Vegan discovery in Puerto Rico is bigger than restaurant listings. A useful GoVeganPR plan should also track plant-based events, local markets, farm tours, and wellness experiences that help travelers and locals build real days around food, culture, and sustainability. This guide is local planning research, not a live event calendar.

How to use this: Event dates, market schedules, farm tours, and vendor lineups change quickly. Confirm the current date, ticket status, location, vegan food availability, and accessibility before traveling.
Resumen en español: Esta guía organiza eventos veganos, mercados agrícolas, experiencias de finca y turismo de bienestar en Puerto Rico. Verifica fecha, horario, boletos y opciones veganas antes de ir.

Vegan Paradise Fest as an annual watchlist signal

Metro Puerto Rico reported that Vegan Paradise Fest returned for a second edition on March 1, 2026 at the Puerto Rico Convention Center, with vegan tastings, panels, demonstrations, live entertainment, workshops, and a market of vegan products. Because that specific event date has passed, GoVeganPR should treat it as an annual/future-watch signal, not as an upcoming event.

Source: Metro Puerto Rico.

Use MercaditoPR for market discovery, then verify details

MercaditoPR is useful because it tracks active Puerto Rico markets by date, town, and category. Its current market directory includes organic or food-oriented entries such as Mercado Agrícola del Viejo San Juan, Aguadilla Farmer's Market, Caguas Pop Up Market, Sábados de Mercado en Río Piedras, Palmas Farmers Market in Humacao, and Feria Agrícola y Artesanal de Luquillo. Use it as a discovery layer, then confirm the organizer, current vendors, and vegan-ready products before promising a vegan meal.

Source: MercaditoPR.

Farm tours and agrotourism leads

Farm and sustainability tours help GoVeganPR cover Puerto Rico wellness tourism without pretending every experience is a vegan restaurant. Discover Puerto Rico lists Amasar in Jayuya as a mountain agribusiness experience centered on breadfruit, farm touring, and breadfruit flour production. It also lists Finca Ilán Ilán in San Germán as an agroecology tour covering self-sustaining food production, permaculture, biodynamic systems, vegetable areas, vanilla, coffee, cacao, and a secondary tropical forest.

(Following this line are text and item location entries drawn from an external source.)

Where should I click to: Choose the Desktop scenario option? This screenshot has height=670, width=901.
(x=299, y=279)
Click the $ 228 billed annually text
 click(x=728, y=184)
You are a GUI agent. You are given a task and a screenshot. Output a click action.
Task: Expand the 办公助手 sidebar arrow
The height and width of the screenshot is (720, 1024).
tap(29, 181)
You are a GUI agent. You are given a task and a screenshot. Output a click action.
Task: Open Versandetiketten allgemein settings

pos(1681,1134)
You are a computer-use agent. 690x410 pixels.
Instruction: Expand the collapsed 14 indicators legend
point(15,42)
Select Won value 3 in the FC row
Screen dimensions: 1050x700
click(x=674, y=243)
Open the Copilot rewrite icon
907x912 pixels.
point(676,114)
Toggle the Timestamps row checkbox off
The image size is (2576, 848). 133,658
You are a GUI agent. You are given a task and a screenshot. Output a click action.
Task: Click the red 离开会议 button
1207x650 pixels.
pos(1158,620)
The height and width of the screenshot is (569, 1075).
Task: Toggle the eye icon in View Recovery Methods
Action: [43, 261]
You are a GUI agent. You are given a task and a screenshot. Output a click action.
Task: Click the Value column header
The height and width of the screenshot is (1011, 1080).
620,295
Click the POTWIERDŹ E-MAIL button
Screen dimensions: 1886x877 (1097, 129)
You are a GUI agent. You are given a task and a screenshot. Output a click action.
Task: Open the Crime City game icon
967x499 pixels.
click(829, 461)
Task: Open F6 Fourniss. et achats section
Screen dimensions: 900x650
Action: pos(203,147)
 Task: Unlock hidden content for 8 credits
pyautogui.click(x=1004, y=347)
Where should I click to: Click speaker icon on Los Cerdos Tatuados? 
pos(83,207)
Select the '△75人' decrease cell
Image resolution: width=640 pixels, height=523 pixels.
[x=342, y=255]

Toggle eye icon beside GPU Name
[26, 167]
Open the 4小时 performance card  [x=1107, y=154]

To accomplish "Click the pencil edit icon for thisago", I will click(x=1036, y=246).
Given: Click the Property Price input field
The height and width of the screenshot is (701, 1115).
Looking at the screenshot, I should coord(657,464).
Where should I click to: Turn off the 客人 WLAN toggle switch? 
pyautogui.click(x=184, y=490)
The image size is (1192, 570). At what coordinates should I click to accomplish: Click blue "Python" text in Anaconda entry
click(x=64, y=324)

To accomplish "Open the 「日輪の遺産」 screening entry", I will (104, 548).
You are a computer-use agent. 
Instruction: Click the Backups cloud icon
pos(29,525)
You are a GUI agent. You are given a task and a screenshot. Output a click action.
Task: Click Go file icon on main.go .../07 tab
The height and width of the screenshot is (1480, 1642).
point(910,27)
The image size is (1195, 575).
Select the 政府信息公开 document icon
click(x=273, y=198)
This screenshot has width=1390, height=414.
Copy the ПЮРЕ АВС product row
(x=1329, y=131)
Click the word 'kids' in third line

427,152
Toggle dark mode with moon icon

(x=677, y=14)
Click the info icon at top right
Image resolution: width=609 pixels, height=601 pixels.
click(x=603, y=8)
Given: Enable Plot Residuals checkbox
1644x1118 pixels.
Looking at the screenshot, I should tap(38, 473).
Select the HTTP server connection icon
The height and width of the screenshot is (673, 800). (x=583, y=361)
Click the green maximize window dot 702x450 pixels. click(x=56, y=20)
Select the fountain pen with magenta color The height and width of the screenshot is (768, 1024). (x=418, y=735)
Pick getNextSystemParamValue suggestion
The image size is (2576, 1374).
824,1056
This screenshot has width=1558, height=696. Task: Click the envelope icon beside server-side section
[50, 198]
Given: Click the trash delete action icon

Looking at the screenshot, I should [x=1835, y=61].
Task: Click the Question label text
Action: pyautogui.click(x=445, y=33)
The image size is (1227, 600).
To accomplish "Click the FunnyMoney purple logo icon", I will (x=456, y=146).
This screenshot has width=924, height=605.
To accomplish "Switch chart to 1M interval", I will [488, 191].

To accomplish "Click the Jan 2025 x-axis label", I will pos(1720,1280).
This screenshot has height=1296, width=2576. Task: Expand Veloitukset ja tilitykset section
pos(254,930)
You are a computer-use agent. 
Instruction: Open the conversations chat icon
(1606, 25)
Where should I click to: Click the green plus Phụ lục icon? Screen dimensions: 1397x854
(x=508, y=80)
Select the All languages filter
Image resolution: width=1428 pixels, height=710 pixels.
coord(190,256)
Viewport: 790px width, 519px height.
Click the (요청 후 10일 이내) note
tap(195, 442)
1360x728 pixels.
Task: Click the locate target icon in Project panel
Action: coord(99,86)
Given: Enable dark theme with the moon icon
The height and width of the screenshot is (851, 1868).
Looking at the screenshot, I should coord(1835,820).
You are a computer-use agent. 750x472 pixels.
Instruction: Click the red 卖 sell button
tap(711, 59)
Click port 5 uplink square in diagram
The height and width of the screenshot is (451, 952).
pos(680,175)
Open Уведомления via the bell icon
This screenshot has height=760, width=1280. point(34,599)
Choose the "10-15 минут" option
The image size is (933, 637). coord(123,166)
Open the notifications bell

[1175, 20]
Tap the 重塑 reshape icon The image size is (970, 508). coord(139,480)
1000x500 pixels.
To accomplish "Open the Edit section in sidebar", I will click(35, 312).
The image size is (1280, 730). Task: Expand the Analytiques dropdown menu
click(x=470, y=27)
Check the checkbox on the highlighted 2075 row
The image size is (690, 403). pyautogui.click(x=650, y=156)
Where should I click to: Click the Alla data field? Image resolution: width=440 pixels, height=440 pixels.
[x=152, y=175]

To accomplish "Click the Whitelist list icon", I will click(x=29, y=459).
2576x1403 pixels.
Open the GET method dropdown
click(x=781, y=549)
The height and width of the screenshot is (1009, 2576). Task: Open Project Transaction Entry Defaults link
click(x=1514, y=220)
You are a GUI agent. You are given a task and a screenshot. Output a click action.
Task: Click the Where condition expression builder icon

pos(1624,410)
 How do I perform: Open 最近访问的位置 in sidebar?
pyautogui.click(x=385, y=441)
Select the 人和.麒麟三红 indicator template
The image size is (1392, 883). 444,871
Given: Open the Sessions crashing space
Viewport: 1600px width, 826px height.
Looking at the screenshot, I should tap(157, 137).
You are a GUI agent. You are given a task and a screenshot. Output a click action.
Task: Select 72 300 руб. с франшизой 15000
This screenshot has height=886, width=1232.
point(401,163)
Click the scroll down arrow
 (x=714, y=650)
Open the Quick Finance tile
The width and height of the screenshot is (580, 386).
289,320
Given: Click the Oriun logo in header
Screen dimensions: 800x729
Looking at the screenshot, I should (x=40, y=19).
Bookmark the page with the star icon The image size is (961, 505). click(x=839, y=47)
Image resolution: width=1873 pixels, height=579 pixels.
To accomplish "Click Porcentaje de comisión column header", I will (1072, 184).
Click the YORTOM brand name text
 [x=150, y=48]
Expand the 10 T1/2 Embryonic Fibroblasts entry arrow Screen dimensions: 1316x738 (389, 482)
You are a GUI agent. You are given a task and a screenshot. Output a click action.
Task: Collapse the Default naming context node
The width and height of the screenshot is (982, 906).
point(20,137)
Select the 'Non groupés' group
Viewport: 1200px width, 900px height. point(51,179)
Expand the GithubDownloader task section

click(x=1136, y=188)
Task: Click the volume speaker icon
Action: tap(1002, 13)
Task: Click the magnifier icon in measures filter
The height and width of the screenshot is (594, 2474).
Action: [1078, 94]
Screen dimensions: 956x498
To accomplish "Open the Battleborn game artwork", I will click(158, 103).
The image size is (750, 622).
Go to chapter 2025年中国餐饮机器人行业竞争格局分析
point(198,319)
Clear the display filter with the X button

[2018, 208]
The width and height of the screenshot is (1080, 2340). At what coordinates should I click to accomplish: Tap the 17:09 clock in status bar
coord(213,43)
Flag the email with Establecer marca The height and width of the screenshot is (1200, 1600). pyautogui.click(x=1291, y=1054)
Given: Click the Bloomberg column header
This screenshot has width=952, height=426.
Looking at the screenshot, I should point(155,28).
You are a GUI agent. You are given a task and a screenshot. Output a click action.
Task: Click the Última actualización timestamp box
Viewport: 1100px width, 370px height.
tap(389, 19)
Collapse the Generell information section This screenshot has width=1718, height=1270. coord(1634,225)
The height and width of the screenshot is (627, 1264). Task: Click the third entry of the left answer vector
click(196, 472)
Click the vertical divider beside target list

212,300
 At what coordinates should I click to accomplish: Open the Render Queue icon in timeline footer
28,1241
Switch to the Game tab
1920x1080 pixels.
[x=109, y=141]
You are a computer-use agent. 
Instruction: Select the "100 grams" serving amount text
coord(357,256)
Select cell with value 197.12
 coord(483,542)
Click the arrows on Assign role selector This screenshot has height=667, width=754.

Sources: Amasar, Finca Ilán Ilán.

Wellness experiences near El Yunque

Finca Ki' in Naguabo describes itself as a farm-stay, bed and breakfast, and wellness event space focused on holistic health, horticulture, sustainability, and collective care. Its own site places it in Barrio Duque, Naguabo, near the Ceiba ferry terminal, the coast, and El Yunque. This is a wellness and nature-planning lead rather than a vegan dining claim.

Source: Finca Ki'.

Vieques produce planning

For island travel, produce access matters. Guayabas PR lists Vieques Farmers Market with Tuesday and Friday hours in Vieques. Pair that kind of market research with source-backed Vieques meal anchors like El Plaza Vieques and Cocina Verde VQS, then confirm ferry timing, pickup/order windows, and current food availability.

Source: Guayabas PR Vieques Farmers Market.

Safe GoVeganPR operating rules

  1. Do not list a past event as upcoming unless a current official event page confirms the next date.
  2. Separate event, market, farm-tour, wellness, and restaurant claims.
  3. Use market calendars for discovery, then verify current vendors before writing food recommendations.
  4. Pair farms and markets with verified restaurant or prepared-food anchors before recommending a full travel day.
  5. Ask about honey, dairy, egg, cheese, broth, lard, fish sauce, and shared prep at mixed vendors.

For deeper adjacent planning, compare the farmers markets and wellness guide and the coffee, cacao, and farm experiences guide.

Truth rule: GoVeganPR can cover events, markets, farm tours, and wellness experiences, but it should not turn them into restaurant listings or vegan claims unless the sources support that exact claim.